City gardens are proving increasingly popular as urban space becomes limited. Landscaping a City Garden calls for something exotic and stylish, small enough to not crowd out a balcony or decking yet tough enough to tolerate being kept in a pot. Many plants cannot cope with such conditions but we note here a few ideas that will make excellent feature plants in city gardens.
Plants for Sunny City Gardens
For too long city gardens have been the near-exclusive preserve of the Yucca and Dracaena. Whilst such plants are eye-catching here are some hardy alternatives that are equally happy in the sun. Let’s begin with the tough Australia Grass Tree, the Xanthorrhoea genus. These are slow growing, perfectly suited to pot culture and a radical change from the standard city garden fare. Somewhat more easily available is the Ponytail palm, Beaucarnea recurvata, a tough relative of the lily. Slow growing and drought tolerant this will thrive as a pot plant. Look for Beaucarnea guatemalensis, a less common species with new leaves that emerge red when grown in the sun.
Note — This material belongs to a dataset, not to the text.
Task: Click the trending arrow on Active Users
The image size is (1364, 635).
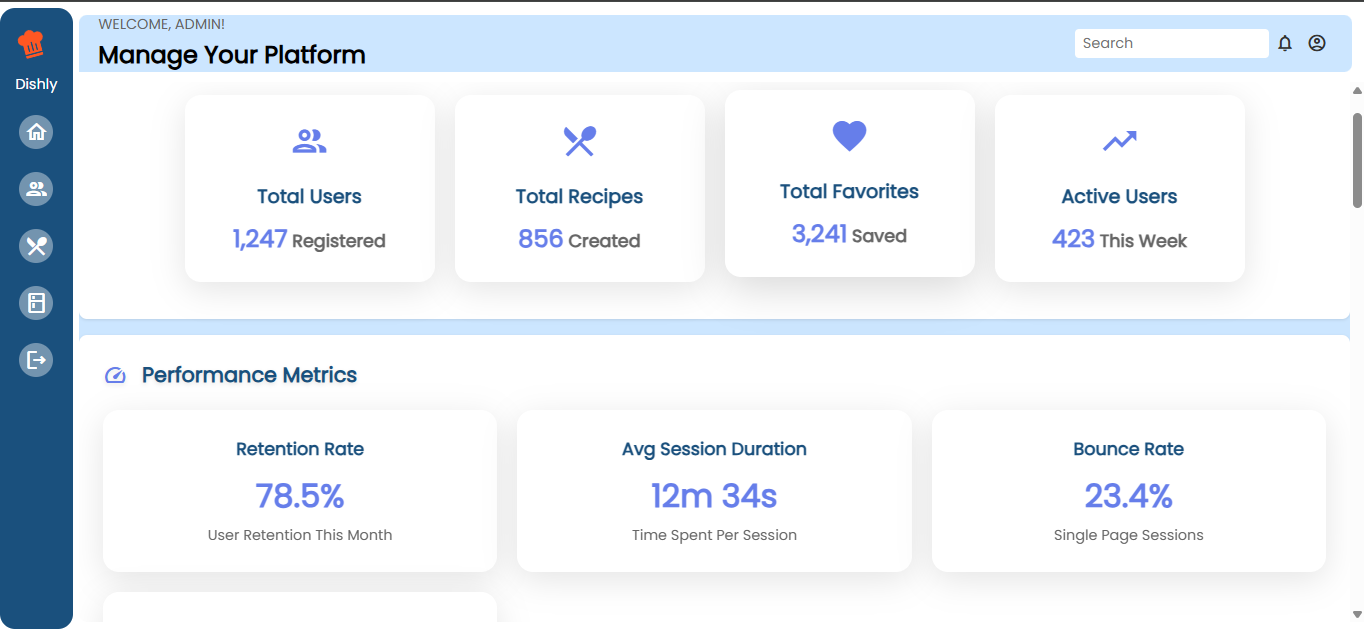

Plants for Semi-Shaded City Gardens
For semi-shaded decks and patios suitable plants include potted bananas and bamboos. In both cases there are a number of less common smaller ornamentals available which will do well in a pot if cared for. Probably the best medium-sized palms for landscaping a semi-shaded city garden are the Bamboo Palm, Chamaedorea microspadix, and the Sugar Cane Palm, Dypsis baronii. Both are much in demand and have excellent potential for city gardens. Another palm for semi-shaded city gardens that, whilst eventually growing to a considerable height, is the Kentia, Howea forsteriana. Fortunately the Kentia is quite slow growing and will take many years to outgrow a decent pot. The Cardboard ‘Fern’, Zamia furfuracea, is a small cycad that’ll happy be kept in a pot for many years and would not look out of place in the most exclusive of gardens.
Another departure from the norm for sunny deckings are two slow growing and very tough palms; the Mediterranean Fan Palm, Chamaerops humilis and the Dwarf Palmetto, Sabal minor. Both will – in 30 year or so – become too large for a decking but in the mean time you’ll have the pleasure of watching these tough grey beauties slowly mature (and eventually sell for a fortune). Another relatively slow growing palm when potted is the grey-red Triangle Palm, Dypsis decaryi. Under warm conditions this palm makes an attractive pot plant although it’ll require a little more care and attention than the two species above. The Pygmy Date Palm, Phoenix roebelenii, is a good plant for a pot provided you’ve sufficient space.
Finally, for sunny positions don’t forget cycads. Tough and hardy these make a bold feature in any city garden. Three genera we’d recommend you consider for sunny spots are:
Dioon. Blue/grey cycads which are mostly small to medium sized when grown in a pot.
Macrozamia. Relatively large cycads which may be somewhat constrained in a pot. You’ll need a large deck for these.
Encephalartos. Mostly large cycads which adore hot, sunny conditions. You will need a large deck and deep pockets however you’ll own one of the most stunning cycads known to man.
Plants for Heavily Shaded City Gardens
When it comes to palms for dark, shaded corners in a city garden we have three excellent suggestions. First the tough and stylish Lady Palm, Rhapis excelsa, which is a slow grower perfect for pot growth in a shady spot. Next there’s the Cascade Palm, Chamaedorea cataractarum, a gorgeous, clustering small palm with deep green fronds. Finally, the graceful Wedding Palm, Lytocaryum weddellianum, a lovely small palm that’ll succeed in a pot for many years.